Ce blog, évidemment, fait le pari contraire mais en paie aussi les conséquences: peu spécialisé donc mauvais référencement donc peu de visibilité donc peu de trafic. Sans parler d’une possible mise à l’index pour association complotiste vu la teneur politiquement incorrecte de certains articles!

Un autre problème auquel je ne trouve pas de solution est la disparition du radar de 95% des articles: on peut voir, au maximum, une cinquantaine de titres d’articles en scrollant la page. Tous les autres, aujourd’hui les 950 autres, disparaissent dans un vaste trou noir d’où certains ne ressortent, très occasionnellement, que du fait d’une recherche ayant pointé vers un article enfoui sous la pile de ses successeurs.

De la diversité thématique.

Ajoutant à la diversité, la reconstitution d’un espace mettant en avant mon activité photographique (1), parfois liée aux thèmes du blog. Le visiteur occasionnel pourrait trouver déroutant ce mélange des genres et se dire que quelqu’un qui fait un peu de tout ne peut rien faire de bien. Et il aurait sans doute objectivement raison mais le but n’est pas de faire « bien » au sens spécialiste du terme, justement, mais de faire le pari de la boîte de chocolats chère à Forrest Gump: en l’ouvrant on ne sait jamais sur quoi l’on va tomber.

Comptant quelques 1000 à 1200 mots par article, cela nous fait un bon million de mots. Un roman faisant traditionnellement de l’ordre de 100 000 mots j’aurais pu écrire dix romans plutôt que tenir ce blog. Mais il n’est sûr que l’exercice se soit révélé plus intéressant, et puis il n’est jamais trop tard pour essayer.

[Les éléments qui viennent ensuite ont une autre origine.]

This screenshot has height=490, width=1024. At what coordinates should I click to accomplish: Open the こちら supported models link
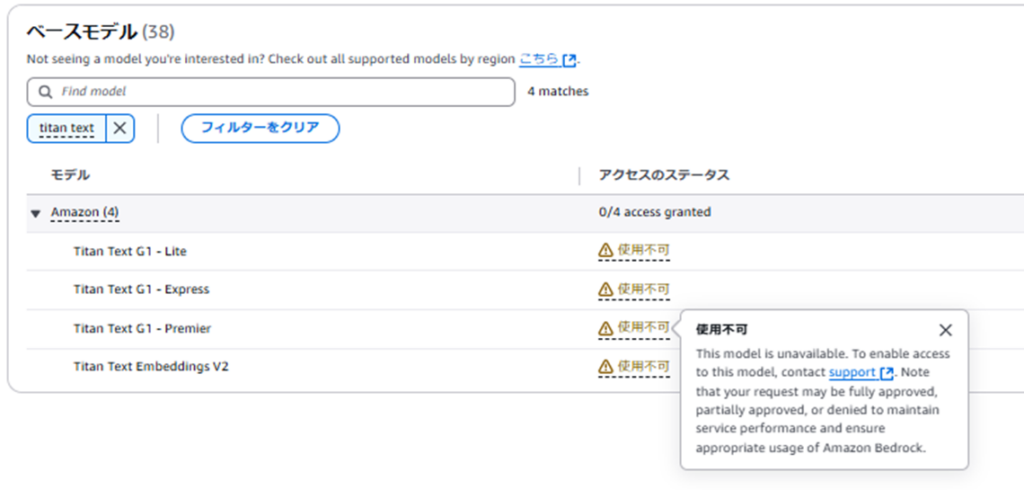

A peu près tous les articles à caractère socio-politique écrits au début de cette aventure pourraient être facilement reconditionnés et republiés à la date actuelle, en changeant quelques noms, quelques chiffres et en mettant en sous-titre « le même, en pire ». Jeu de mots qui ne sera pas perdu pour les lecteurs et lectrices des articles les plus récents (2).

Mais sont également apparus, au fil du temps, des sujets aujourd’hui de première importance: la problématique écologique mondiale (3), la pré-éminence de la Chine et la restructuration géopolitique du monde qui en découle (4), et l’avènement de l’intelligence artificielle aux mains de l’oligopole des GAFAM et de certains Etats (5).

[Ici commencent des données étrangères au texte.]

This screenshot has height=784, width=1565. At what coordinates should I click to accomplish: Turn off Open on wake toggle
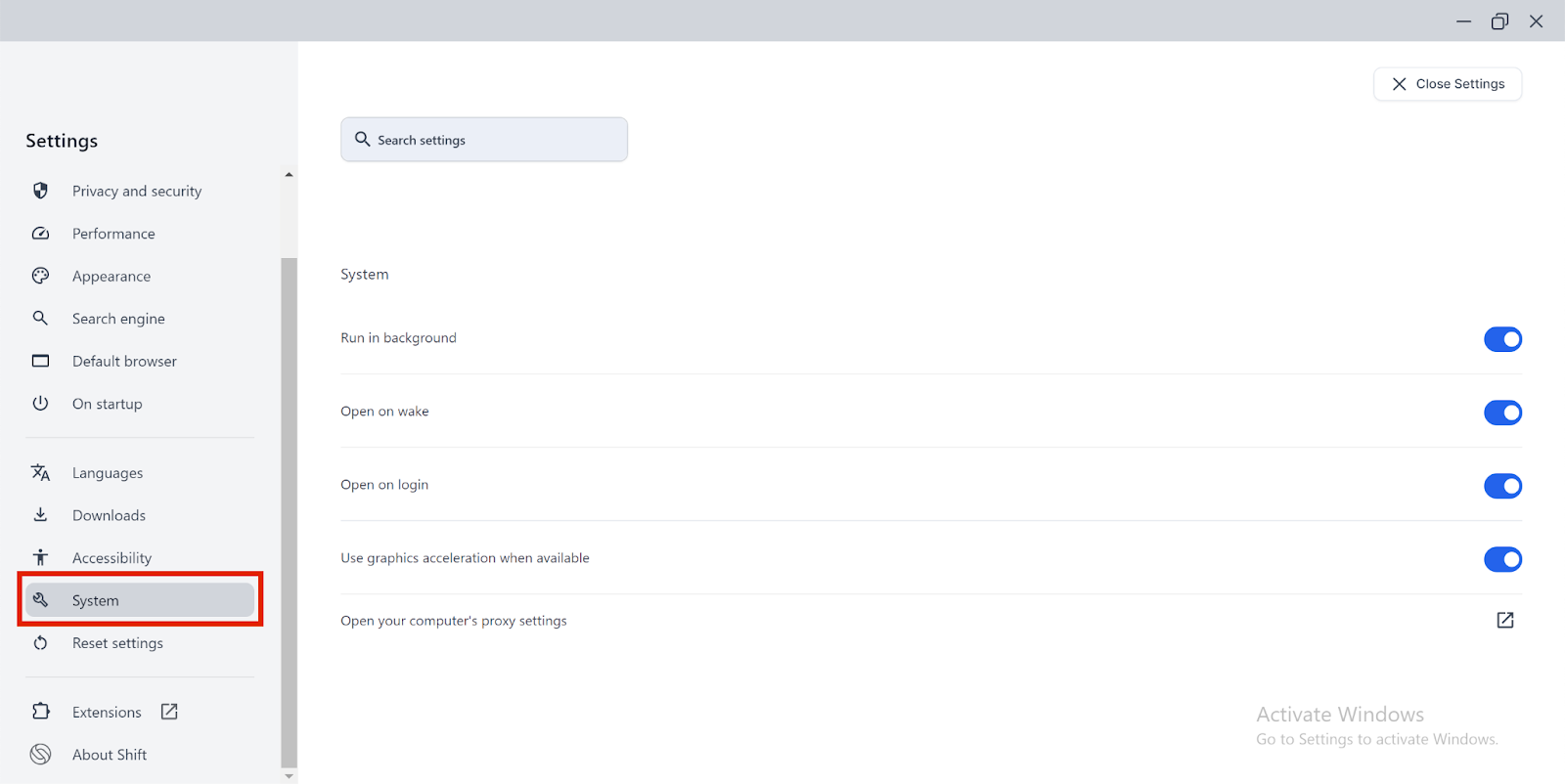point(1502,413)
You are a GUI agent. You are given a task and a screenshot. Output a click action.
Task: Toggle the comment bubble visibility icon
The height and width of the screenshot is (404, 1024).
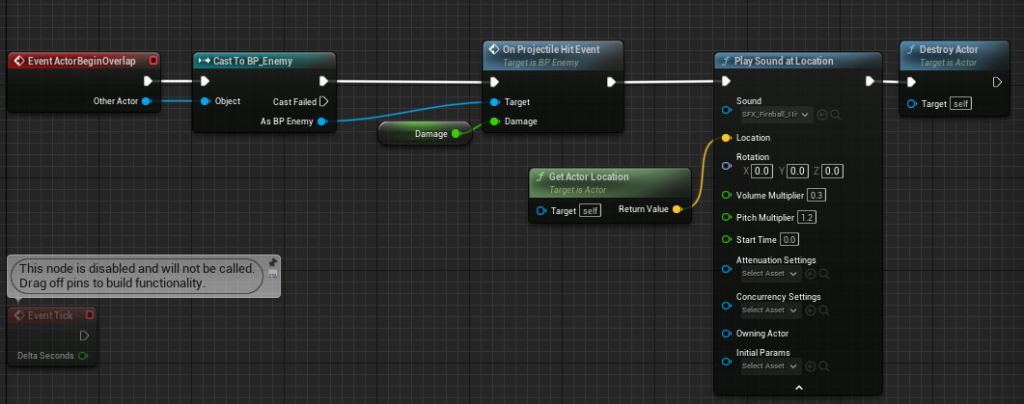(x=273, y=275)
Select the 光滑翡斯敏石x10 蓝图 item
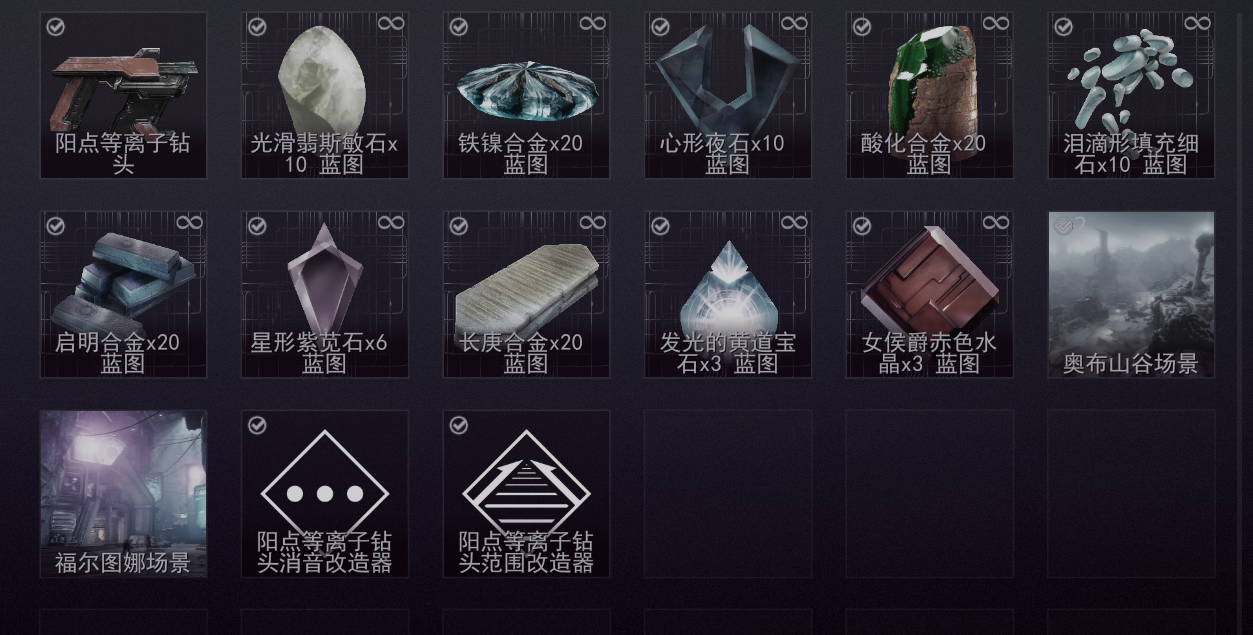Screen dimensions: 1253x635 [x=325, y=95]
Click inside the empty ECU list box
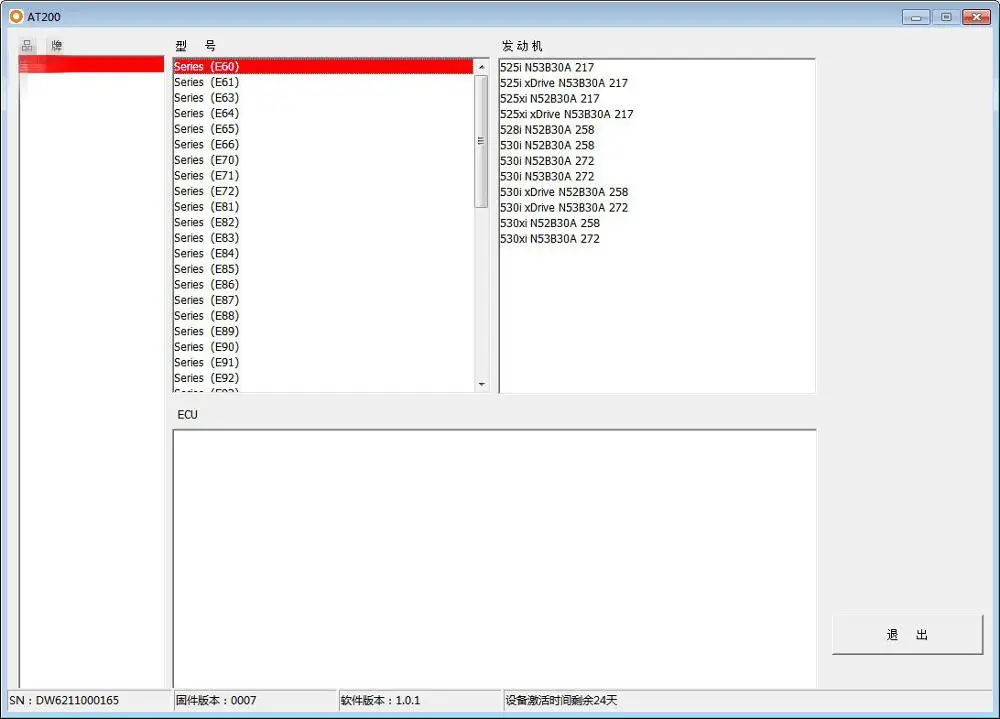 coord(494,558)
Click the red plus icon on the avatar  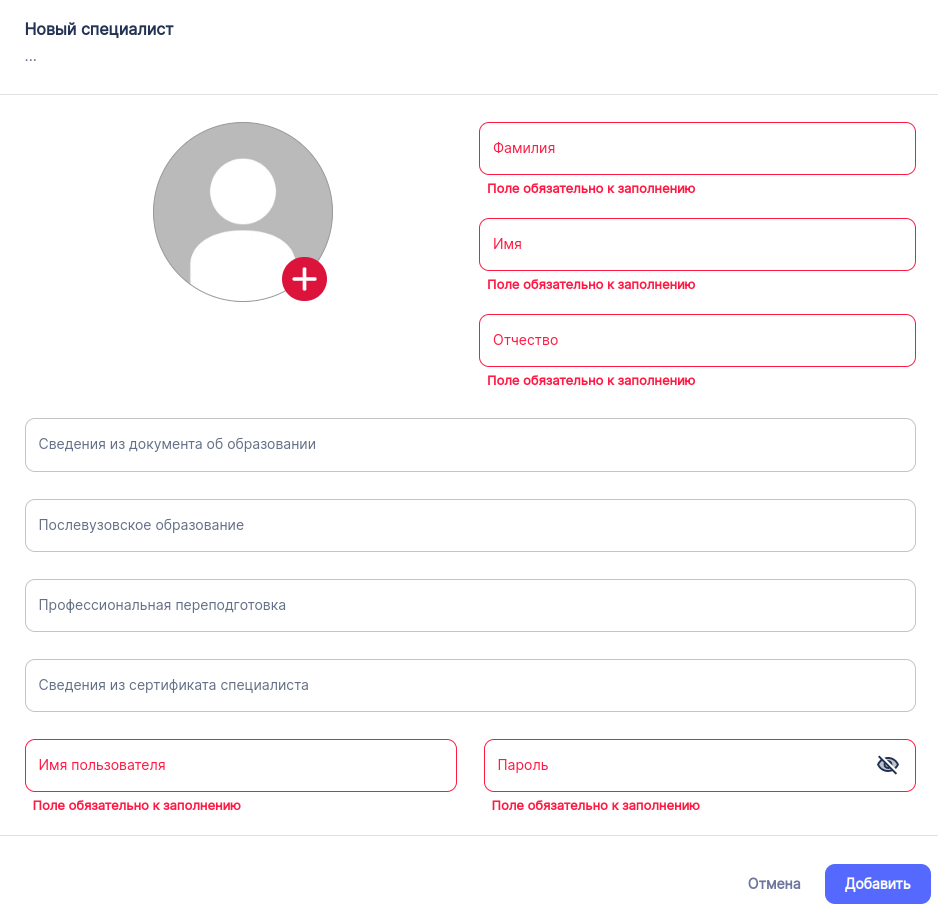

En physique, cosmologie et anthropologie c’est encore plus dynamique: les remises en question, nouvelles découvertes et hypothèses dignes de Lewis Carroll se précipitent à un rythme plus que soutenu (6). Le cantique du quantique ne sait plus à quel saint se vouer (7). L’univers ne sait pas s’il est à moitié vite ou à moitié plein, ni même s’il existe réellement (8). L’homme ancien n’est plus ce qu’il était: d’un point de départ d’une évolution linéaire récente il s’est transformé en une histoire pleine de zigzags, d’apparitions fantomatiques et de qualités insoupçonnées (9).

Dans les sciences dites « de la vie », malgré une corruption endémique (10), beaucoup de science de pacotille et la domination absolue de la course au profit (11), cette période a vu l’intégration de l’épigénétique dans la boîte à outils des biologistes, apportant une bien meilleure compréhension du fonctionnement du vivant (12).

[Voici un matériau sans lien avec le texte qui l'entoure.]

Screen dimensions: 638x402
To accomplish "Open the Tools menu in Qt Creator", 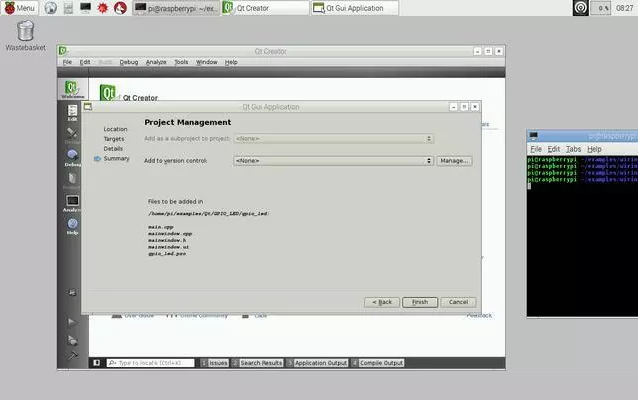I will tap(181, 62).
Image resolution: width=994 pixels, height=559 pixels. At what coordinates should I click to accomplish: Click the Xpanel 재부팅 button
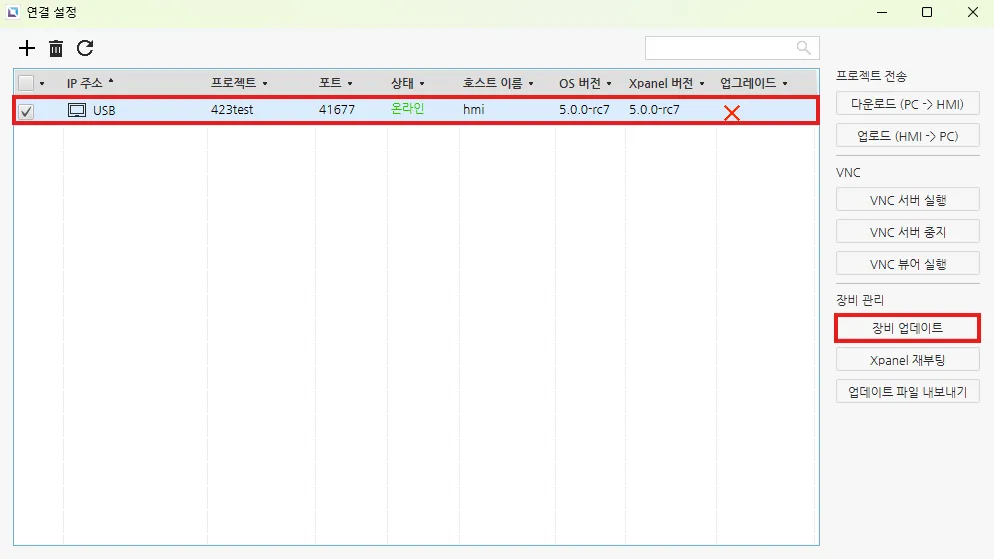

De la lutte des classes à la lutte des castes.

La complexité est sans doute le maître-mot de toute cette évolution sociale, économique et politique: nous vivons au sein de systèmes de plus en plus complexes, pétris d’interdépendances mais dominés par une caste, extraordinairement riche et idéologiquement puissante (13), qui ne laisse d’autre choix qu’elle-même ou la menace du chaos. De « L’Etat Prédateur » de James Galbraith (14) sorti en 2008 à « Crépuscule » de Juan Branco (15) sorti cette année en pleine révolte des Gilets jaunes, nous sommes passés de l’influence acquise par la caste sur les leviers du pouvoir à l’installation directe de cette caste au poste de commande (16).

J’ignore si dans dix ans les blogs non validés par « l’autorité », quelle qu’elle soit alors, seront encore accessibles. J’ignore si ce blog arrivera un jour à la barre des deux mille articles mais ce n’est pas la matière qui risque de manquer. Même si elle est sombre.

Vincent Verschoore, le 11 juin 2019.